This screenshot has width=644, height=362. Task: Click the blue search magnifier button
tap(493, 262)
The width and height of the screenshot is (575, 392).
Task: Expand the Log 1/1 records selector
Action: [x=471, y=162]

══════

- _The task_
Make a verbatim copy of each record.

- _Result of this task_
This screenshot has width=644, height=362. Task: Click the blue search magnifier button
tap(493, 262)
The width and height of the screenshot is (575, 392).
Task: Expand the Log 1/1 records selector
Action: [x=471, y=162]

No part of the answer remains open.